* BEGIN Dataset rows *
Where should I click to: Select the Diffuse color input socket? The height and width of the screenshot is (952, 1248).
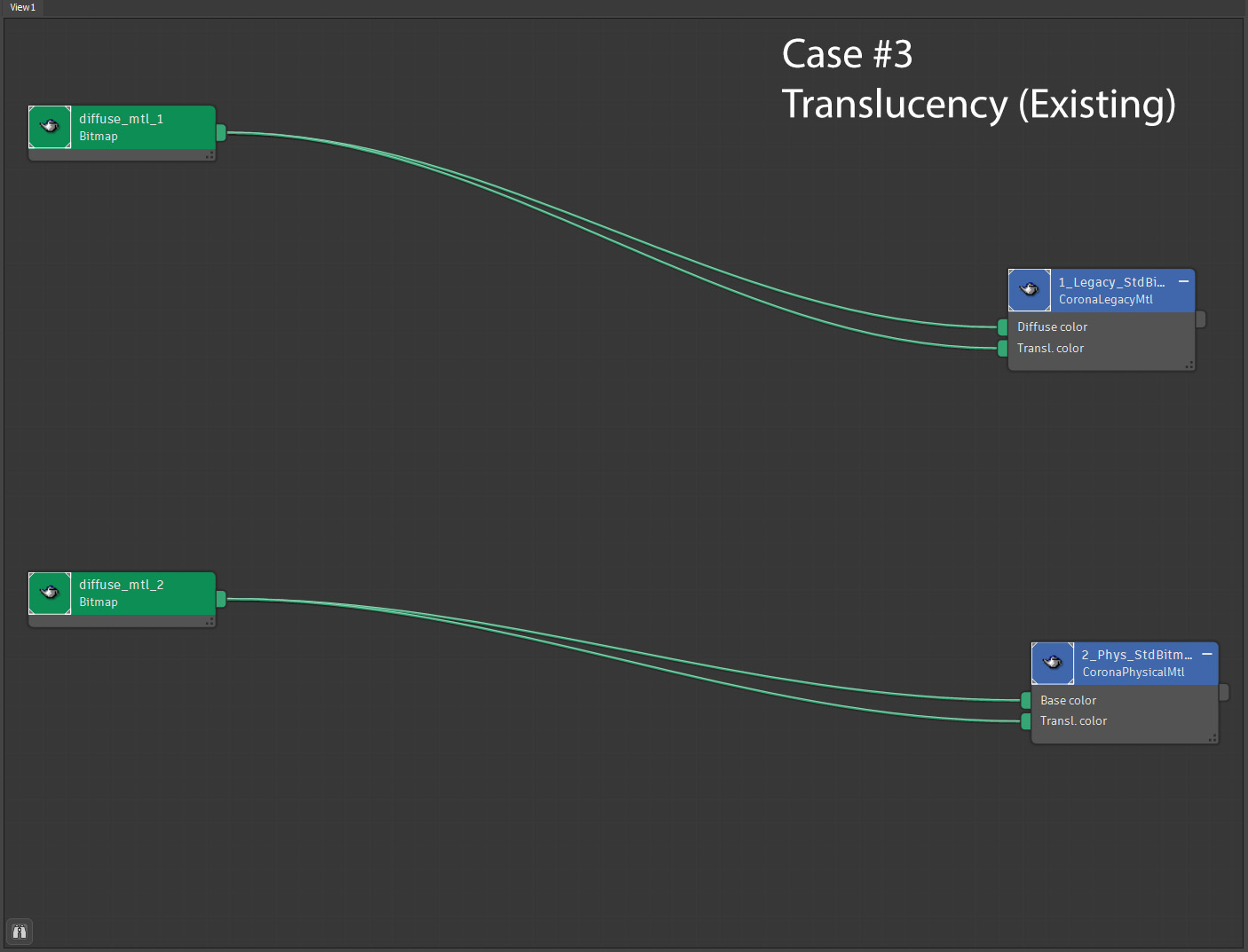1003,327
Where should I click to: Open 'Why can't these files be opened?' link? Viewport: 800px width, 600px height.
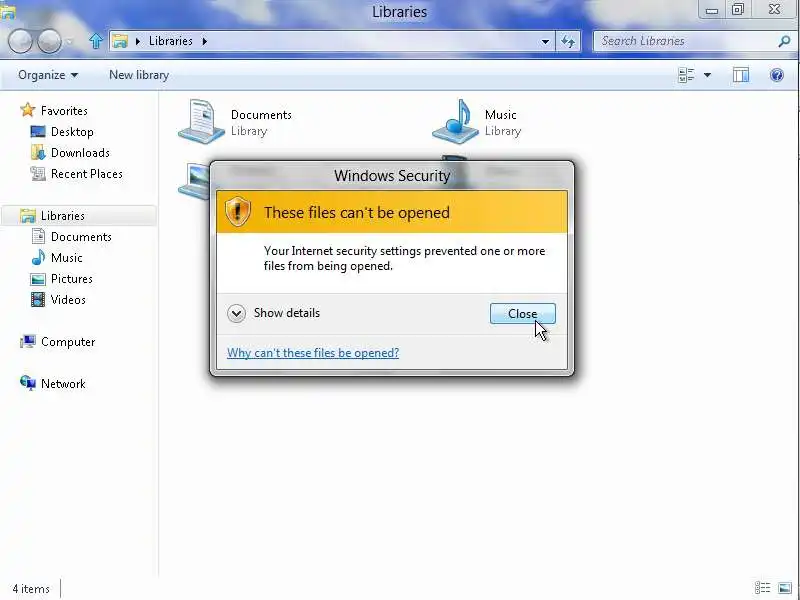313,353
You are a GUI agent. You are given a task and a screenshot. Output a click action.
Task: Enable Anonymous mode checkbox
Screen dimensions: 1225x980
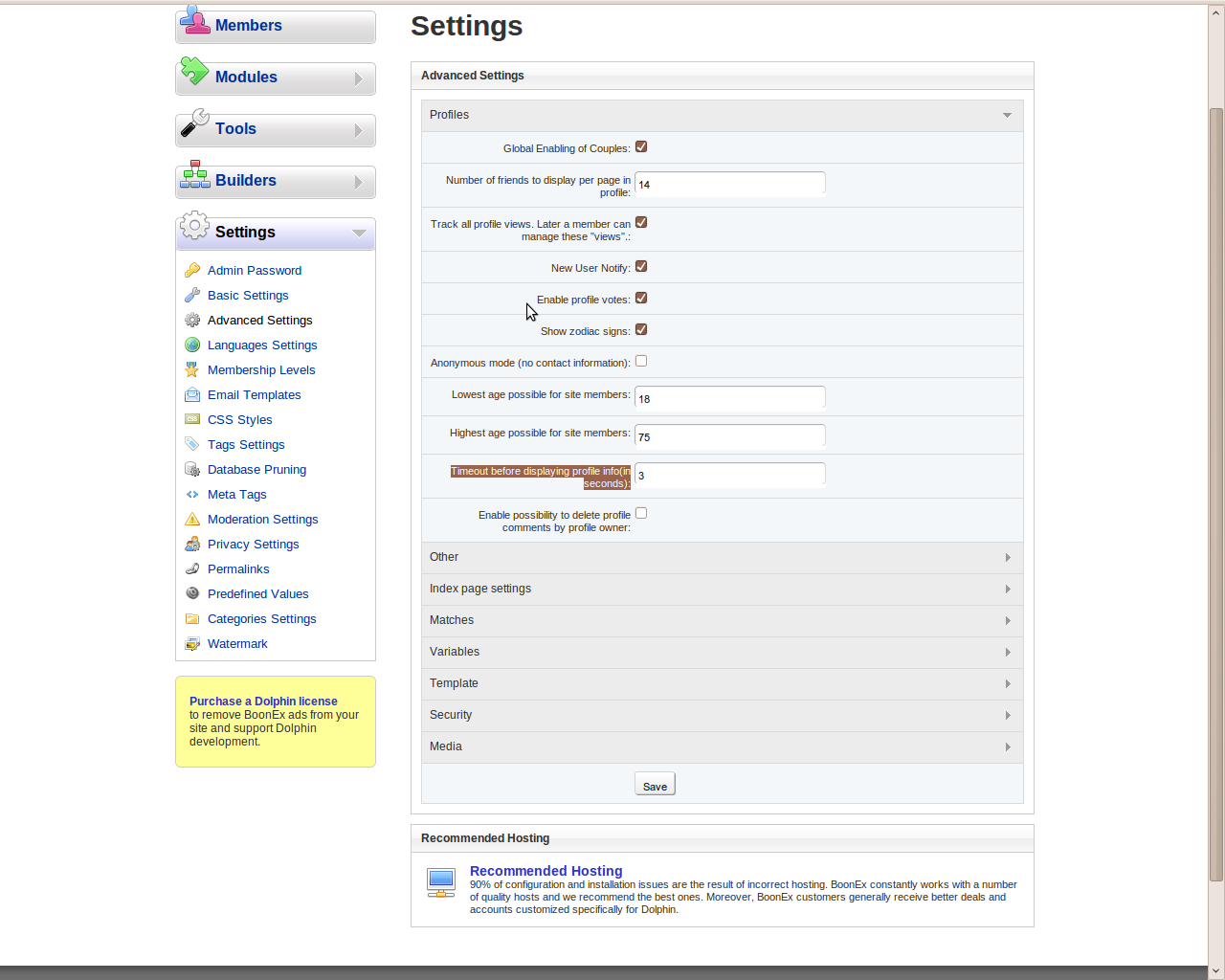pyautogui.click(x=641, y=362)
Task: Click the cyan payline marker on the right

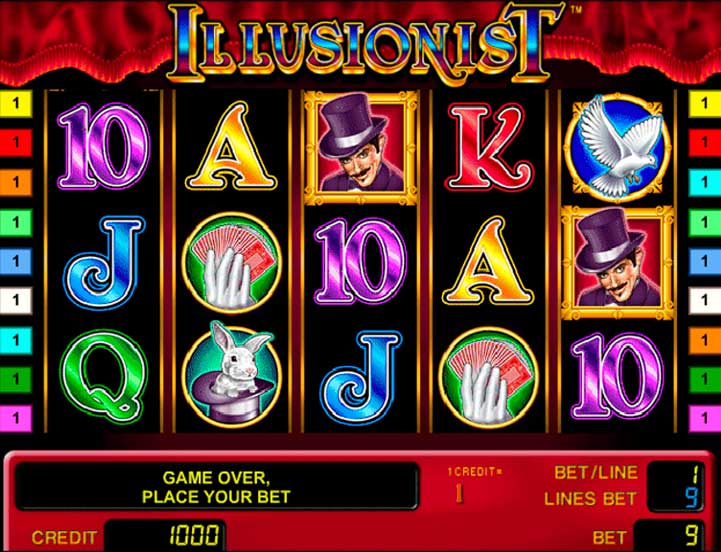Action: click(704, 182)
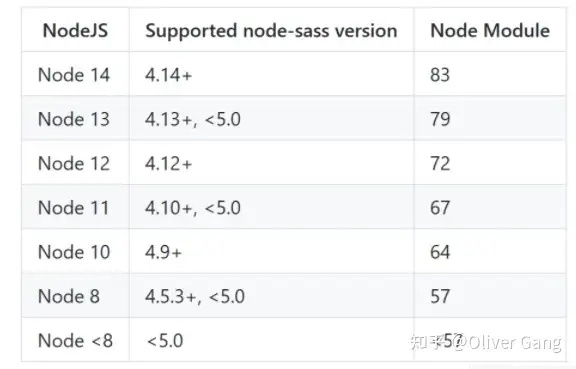The image size is (576, 369).
Task: Click the 4.12+ version cell
Action: tap(169, 164)
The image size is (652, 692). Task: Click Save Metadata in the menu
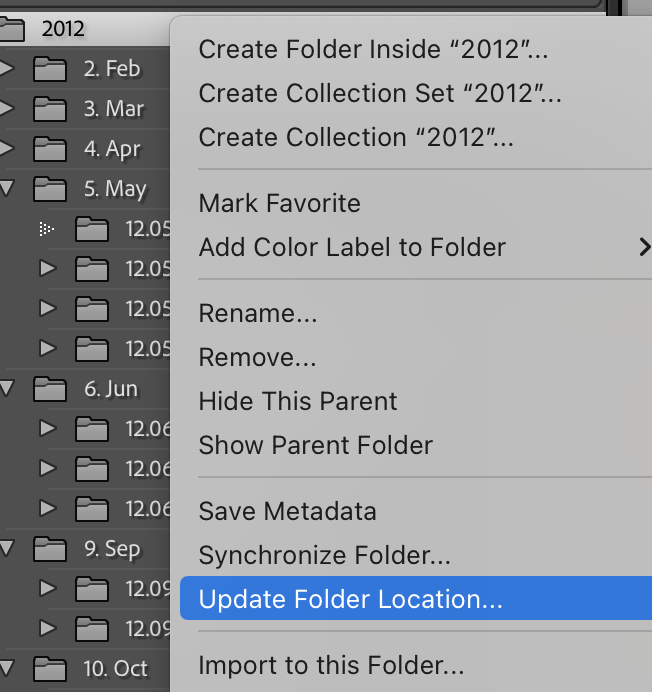click(x=287, y=511)
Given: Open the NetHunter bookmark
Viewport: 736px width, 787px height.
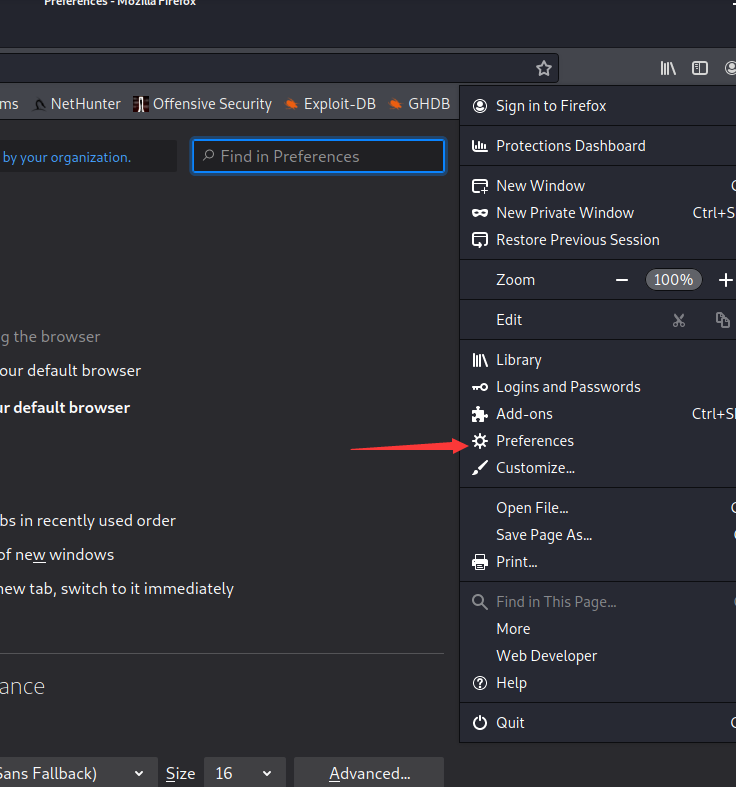Looking at the screenshot, I should pos(77,104).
* END Dataset rows *
Given exercise: Reproduce each of the entries above word for word, and omit the pictures from your copy.

Right answer:
Where should I click to: Select the Diffuse color input socket? The height and width of the screenshot is (952, 1248).
1003,327
Where should I click to: Open 'Why can't these files be opened?' link? Viewport: 800px width, 600px height.
313,353
You are a GUI agent. You are given a task and a screenshot. Output a click action.
Task: Enable Anonymous mode checkbox
Screen dimensions: 1225x980
pyautogui.click(x=641, y=362)
Task: Click the cyan payline marker on the right

Action: click(704, 182)
The image size is (576, 369).
Task: Click the 4.12+ version cell
Action: tap(169, 164)
The image size is (652, 692). Task: Click Save Metadata in the menu
click(x=287, y=511)
Given: Open the NetHunter bookmark
Viewport: 736px width, 787px height.
Looking at the screenshot, I should pos(77,104).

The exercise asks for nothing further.